==== Texto de origen ====
El San Pablo aterrizó ayer por primera vez en Letonia, un país singular cuya historia y carácter están marcados por las continuas invasiones. Situado a las orillas del mar Báltico y con apenas dos millones de habitantes, esta república exsoviética tiene su núcleo en Riga, su capital, donde reside un tercio de la población. La ciudad, bañada por el río Daugava, es una joya del Art Nouveau y su casco histórico es Patrimonio Mundial de la UNESCO. En la mañana de hoy, apenas había gente por las calles y los negocios estaban todos cerrados como consecuencia de la pandemia. Un ambiente desolador en una zona normalmente copada por los turistas.
Letonia estuvo poblada por tribus bálticas desde el 3.000 A.C., aunque siempre fue acosada por pueblos fronterizos. Ya en la época contemporánea, la Unión Soviética la incorporó a su ‘imperio’ durante la II Guerra Mundial, después fue invadida por los nazis para más tarde caer de nuevo en manos comunistas. No logró la independencia hasta 1991.
====
## Qué se pide:
Según el texto sobre Letonia, ¿qué parte de la población del país vive en Riga?
==== Datos extraídos ====
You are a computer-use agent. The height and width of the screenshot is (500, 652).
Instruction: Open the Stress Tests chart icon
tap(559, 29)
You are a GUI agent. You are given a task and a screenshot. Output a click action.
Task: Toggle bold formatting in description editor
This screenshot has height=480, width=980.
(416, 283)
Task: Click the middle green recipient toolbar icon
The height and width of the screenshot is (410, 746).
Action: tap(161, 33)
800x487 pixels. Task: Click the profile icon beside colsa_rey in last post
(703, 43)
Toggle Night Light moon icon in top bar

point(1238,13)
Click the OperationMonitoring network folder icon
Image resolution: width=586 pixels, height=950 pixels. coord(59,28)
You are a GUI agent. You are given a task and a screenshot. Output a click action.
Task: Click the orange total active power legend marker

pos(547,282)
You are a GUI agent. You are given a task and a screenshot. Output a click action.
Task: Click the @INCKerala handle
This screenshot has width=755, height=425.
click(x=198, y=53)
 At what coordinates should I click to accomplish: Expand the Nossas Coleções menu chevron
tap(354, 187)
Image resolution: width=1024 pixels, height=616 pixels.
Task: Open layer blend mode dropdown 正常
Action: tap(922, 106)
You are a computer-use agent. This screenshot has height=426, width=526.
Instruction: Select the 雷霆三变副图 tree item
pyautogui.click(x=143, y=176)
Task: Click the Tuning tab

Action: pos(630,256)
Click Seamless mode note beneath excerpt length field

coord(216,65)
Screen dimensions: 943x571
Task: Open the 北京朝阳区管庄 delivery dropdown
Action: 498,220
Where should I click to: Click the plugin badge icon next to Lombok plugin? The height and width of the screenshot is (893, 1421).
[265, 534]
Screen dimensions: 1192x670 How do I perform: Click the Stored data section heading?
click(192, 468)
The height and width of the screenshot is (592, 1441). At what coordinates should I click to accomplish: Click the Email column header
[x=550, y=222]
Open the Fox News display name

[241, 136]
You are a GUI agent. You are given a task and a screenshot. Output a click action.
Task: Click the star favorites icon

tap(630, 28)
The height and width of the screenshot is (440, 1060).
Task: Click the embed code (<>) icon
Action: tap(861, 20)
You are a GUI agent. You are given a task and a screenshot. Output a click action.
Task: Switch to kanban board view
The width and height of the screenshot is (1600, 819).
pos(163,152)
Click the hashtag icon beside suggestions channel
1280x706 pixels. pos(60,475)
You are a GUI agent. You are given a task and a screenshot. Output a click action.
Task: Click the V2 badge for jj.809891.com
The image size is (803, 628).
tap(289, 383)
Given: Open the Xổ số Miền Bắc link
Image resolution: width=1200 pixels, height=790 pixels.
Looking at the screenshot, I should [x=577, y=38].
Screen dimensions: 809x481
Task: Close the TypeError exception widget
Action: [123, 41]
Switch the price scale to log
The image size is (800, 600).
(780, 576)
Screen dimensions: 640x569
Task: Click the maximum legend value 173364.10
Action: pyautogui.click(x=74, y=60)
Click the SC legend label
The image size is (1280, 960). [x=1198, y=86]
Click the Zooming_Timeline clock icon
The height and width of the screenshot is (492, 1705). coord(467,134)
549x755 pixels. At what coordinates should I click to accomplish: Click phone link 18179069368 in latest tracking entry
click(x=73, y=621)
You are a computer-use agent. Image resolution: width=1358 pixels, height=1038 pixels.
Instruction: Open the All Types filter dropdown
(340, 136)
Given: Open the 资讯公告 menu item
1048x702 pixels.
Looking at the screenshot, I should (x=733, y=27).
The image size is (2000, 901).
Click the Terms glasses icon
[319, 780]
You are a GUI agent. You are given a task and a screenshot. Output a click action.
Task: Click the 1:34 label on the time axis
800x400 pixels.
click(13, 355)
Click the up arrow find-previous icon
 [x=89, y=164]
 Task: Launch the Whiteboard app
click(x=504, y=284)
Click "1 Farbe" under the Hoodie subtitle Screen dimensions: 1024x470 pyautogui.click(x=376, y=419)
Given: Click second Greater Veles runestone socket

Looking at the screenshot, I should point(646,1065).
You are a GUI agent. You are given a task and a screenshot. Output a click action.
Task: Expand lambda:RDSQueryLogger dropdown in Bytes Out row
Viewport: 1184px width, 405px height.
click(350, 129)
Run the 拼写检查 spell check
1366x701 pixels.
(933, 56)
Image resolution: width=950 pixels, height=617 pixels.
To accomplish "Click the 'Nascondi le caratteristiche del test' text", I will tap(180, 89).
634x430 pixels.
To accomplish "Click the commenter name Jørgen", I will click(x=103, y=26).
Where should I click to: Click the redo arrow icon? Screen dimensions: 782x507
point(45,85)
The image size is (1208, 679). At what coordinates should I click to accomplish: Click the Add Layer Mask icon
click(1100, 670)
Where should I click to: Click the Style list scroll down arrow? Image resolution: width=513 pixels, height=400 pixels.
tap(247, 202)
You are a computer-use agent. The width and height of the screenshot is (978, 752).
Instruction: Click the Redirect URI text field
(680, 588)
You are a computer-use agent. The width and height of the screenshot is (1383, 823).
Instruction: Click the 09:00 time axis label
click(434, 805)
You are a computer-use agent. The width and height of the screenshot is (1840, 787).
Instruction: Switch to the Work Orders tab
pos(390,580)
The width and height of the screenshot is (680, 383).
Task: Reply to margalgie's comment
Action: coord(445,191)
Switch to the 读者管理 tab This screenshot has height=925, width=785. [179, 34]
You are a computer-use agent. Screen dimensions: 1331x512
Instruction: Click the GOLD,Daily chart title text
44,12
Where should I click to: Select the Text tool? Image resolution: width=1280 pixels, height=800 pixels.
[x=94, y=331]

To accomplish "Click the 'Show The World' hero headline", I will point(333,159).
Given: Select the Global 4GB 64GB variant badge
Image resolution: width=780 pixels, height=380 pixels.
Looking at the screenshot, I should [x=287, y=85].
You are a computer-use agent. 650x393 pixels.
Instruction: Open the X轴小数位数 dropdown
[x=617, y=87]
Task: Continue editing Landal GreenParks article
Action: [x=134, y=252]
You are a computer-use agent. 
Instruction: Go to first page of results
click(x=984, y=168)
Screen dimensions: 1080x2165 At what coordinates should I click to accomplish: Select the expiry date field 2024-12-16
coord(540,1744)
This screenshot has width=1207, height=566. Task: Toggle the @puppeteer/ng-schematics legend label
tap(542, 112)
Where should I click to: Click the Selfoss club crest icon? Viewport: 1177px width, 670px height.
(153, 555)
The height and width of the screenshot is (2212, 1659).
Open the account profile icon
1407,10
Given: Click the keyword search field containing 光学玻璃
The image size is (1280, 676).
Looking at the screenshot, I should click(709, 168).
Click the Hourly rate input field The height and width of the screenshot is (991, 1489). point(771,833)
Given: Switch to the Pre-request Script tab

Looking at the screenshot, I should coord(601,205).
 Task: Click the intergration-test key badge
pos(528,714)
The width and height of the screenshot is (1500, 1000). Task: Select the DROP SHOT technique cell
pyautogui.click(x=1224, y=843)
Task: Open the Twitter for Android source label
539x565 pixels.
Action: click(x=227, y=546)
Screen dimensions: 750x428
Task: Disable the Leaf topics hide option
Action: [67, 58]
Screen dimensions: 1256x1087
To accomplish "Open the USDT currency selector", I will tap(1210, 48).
====
## Respuesta:
Un tercio de la población.